Will Poland be affected by the decline in car production in Germany?

Polish Tier 1 and Tier 2 suppliers of automotive parts are experiencing a slowdown in German exports. On the other hand, sales of components to other countries are increasing. In 2019, German automotive sector production decreased by 9 per cent.
Will Poland be affected by the decline in car production in Germany?

Września, Poland (©Kārlis Dambrāns, CC BY 2.0)

The data of the German Association of the Automotive Industry (VDA) show that in 2019, 4,662 thousand passenger cars have been produced in Germany, the least since 1997. The decline in production is a result of a decreasing foreign demand. In 2019, 3,480 thousand German cars were exported, i.e. as much as 12.8 per cent less than in the previous year and 21.1 per cent less than in 2016.

Strong internal market

Experts of the Polish Economic Institute remind that at the same time, car sales in Germany continue to grow.
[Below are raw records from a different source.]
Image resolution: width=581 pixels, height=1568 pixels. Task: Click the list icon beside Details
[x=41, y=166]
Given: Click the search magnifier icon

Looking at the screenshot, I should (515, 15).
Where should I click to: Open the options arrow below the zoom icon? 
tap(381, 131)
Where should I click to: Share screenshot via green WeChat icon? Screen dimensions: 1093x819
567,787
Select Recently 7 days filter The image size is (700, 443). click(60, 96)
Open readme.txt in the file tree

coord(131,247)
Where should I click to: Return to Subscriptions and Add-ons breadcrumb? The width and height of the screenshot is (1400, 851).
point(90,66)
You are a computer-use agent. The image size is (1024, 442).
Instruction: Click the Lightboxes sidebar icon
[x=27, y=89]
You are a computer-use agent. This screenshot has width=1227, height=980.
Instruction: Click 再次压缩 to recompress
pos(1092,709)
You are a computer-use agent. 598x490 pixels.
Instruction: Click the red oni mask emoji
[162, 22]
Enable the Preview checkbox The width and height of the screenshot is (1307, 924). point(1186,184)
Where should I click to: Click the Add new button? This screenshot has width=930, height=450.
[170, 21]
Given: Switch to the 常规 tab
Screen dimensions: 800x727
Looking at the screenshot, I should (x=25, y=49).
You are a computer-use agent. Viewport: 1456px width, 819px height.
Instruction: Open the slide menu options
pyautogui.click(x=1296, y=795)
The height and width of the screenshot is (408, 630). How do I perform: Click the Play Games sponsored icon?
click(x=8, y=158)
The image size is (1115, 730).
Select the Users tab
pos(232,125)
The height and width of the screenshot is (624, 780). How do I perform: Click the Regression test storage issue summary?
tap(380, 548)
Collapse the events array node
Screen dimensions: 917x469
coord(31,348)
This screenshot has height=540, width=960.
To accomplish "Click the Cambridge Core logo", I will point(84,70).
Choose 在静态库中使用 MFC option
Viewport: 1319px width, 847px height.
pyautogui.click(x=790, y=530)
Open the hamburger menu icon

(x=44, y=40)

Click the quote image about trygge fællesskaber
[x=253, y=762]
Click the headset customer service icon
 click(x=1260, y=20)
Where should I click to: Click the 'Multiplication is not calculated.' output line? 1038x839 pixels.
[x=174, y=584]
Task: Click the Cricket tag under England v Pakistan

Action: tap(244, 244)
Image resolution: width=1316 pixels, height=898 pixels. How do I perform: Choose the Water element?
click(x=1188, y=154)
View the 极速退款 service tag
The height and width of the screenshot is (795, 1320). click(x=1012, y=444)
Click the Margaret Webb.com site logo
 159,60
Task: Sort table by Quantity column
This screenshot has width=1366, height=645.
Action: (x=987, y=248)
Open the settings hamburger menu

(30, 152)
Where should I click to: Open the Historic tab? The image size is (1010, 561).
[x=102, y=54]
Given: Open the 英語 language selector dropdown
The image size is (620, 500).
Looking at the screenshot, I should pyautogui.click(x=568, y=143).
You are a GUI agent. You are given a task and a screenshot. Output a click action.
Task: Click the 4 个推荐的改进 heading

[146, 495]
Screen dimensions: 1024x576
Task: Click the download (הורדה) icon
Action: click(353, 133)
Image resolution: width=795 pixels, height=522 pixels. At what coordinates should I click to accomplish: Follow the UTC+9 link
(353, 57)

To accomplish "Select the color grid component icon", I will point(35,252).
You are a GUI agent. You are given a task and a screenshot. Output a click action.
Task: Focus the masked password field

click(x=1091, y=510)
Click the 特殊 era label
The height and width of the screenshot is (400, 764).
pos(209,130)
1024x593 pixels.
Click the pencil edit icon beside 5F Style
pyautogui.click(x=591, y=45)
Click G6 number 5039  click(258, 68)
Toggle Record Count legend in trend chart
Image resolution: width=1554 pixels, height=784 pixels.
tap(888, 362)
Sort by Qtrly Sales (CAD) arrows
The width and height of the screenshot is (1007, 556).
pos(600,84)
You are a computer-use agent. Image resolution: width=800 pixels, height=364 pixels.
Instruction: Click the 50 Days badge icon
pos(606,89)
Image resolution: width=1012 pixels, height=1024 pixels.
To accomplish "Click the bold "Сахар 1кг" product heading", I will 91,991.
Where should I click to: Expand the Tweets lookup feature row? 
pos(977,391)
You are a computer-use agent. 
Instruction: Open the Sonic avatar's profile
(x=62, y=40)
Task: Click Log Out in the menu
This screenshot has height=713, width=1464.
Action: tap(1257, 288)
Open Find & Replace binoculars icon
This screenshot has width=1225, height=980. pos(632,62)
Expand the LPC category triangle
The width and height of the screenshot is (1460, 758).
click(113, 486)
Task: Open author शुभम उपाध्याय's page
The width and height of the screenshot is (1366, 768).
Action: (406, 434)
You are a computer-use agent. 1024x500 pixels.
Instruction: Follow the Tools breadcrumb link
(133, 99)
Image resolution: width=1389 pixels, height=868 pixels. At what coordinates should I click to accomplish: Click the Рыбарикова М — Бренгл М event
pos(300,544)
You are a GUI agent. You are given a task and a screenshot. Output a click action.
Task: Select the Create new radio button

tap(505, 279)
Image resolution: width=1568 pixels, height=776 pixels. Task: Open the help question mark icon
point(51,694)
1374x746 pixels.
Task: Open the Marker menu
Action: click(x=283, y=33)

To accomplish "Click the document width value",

In 2019, 5 per cent more cars were registered than a year before.

The Eurostat data show that in the first three quarters of 2019, Germany exported passenger cars worth EUR98.5bn, a decline by 5.1 per cent as compared to the corresponding period of the previous year.

More cars for the USA and China

Contrary to previous estimates, the American-Chinese trade war could have had a limited impact on the decline in the demand for German cars in the United States and China. The sales of vehicles on these markets increased by 3.1 per cent and 1.5 per cent (y/y), respectively. On the other hand, exports of German cars to the United Kingdom decreased by nearly 6 per cent, due to the uncertainty associated with Brexit.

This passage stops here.